- [Provided text]

The question then presents itself, does the patient have the right to continue her destructive behaviour, and what is the hospital’s mandate to prevent her injurious choices? J. David Velleman (1999), in writing about his own bout with cancer, discusses the rights of smokers in society. Instead of focusing on second hand smoke as the effect of smoking on non-smokers, he considers the relationship between the individual and society. He sees himself as my sons’ father, my wife’s husband, my parents’ son, my brothers’ brother (Velleman 1999, 606). However, he comes to the conclusion that a person has a right to make his own life shorter in order to make it better, if he so chooses and however he defines better. Social organisations, like governments or hospitals, only have the right to intervene when the individual is incapable of rational decision (Velleman 1999, 613).
While the patient therefore has the right to smoke, she does not have the right to expect assistance from the hospital. A hospital, as a medical facility, has a corporate responsibility to its patients to promote their healthy living (BBC 2005). Hospitals would not be expected to provide candy machines for uncontrolled diabetics or allow suicidal patients to keep sharp objects. The hospital has a responsibility to promote health (BBC 2005). While this patient may not be more harmed by continuing to smoke, providing assistance or a smoking area for her would require the hospital to do the same for all its patients, thereby assisting many in smoking which would damage their health. The visible issue is her mobility; if she were able to go outside unassisted, her smoking choice would not be limited. It is the combination of her damaging desire to smoke and her degenerative condition that create the quandary.
The most feasible solution is to ask the patient to provide her own assistance to and from the outdoor smoking area. Since she is choosing destructive behaviour that the hospital cannot support, she must find a way to accomplish such behaviour. The government and the hospital in the above instance have the right to impose smoking restrictions on the patient for the good of society as a whole. Both organisations have a mandate to protect those in their community from risk to health, and smoking is most certainly a risk to health. Neither, however, has the right to prevent her from smoking. Therein lies the balance. In her situation, she must find or arrange for someone to help her in her choice to smoke. We as members of society can choose to pursue self-destructive behaviours, but society has no obligation to support us in their pursuit.

- [Dataset content]
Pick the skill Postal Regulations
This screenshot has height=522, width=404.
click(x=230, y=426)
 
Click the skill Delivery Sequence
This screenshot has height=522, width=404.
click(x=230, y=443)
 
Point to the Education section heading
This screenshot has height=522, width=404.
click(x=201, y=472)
...
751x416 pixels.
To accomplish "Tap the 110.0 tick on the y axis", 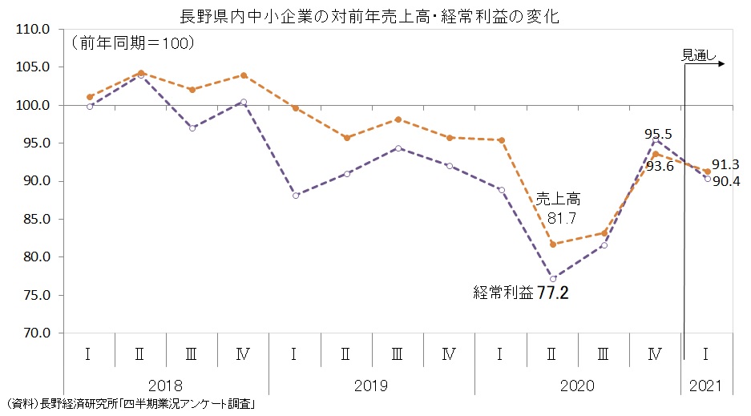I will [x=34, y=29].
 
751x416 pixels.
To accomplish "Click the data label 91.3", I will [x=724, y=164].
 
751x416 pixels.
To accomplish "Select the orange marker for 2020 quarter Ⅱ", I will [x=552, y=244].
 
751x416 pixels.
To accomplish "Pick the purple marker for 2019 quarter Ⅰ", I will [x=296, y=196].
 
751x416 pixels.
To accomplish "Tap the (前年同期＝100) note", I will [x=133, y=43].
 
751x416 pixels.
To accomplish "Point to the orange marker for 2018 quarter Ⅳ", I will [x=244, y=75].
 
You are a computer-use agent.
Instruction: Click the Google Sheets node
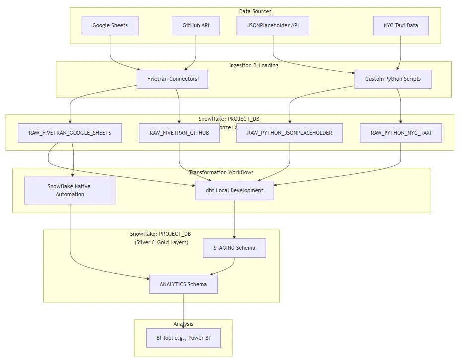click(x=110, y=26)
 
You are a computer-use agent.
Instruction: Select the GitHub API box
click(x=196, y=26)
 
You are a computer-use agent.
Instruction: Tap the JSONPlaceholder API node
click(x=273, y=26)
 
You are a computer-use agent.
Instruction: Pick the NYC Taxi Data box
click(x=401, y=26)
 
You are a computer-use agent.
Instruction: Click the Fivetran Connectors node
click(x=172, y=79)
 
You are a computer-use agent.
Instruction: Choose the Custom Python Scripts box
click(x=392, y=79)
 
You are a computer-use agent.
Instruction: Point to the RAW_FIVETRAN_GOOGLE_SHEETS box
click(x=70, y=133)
==
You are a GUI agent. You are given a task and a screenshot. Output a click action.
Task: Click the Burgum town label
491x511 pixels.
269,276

- [Task instructions] Reproduce the passage about a patient's right to smoke word for word, starting at "The question then" and ending at "(Velleman 1999, 613).". Rely only on the passage about a patient's right to smoke, not on the records.

- [Exercise output]
The question then presents itself, does the patient have the right to continue her destructive behaviour, and what is the hospital’s mandate to prevent her injurious choices? J. David Velleman (1999), in writing about his own bout with cancer, discusses the rights of smokers in society. Instead of focusing on second hand smoke as the effect of smoking on non-smokers, he considers the relationship between the individual and society. He sees himself as my sons’ father, my wife’s husband, my parents’ son, my brothers’ brother (Velleman 1999, 606). However, he comes to the conclusion that a person has a right to make his own life shorter in order to make it better, if he so chooses and however he defines better. Social organisations, like governments or hospitals, only have the right to intervene when the individual is incapable of rational decision (Velleman 1999, 613).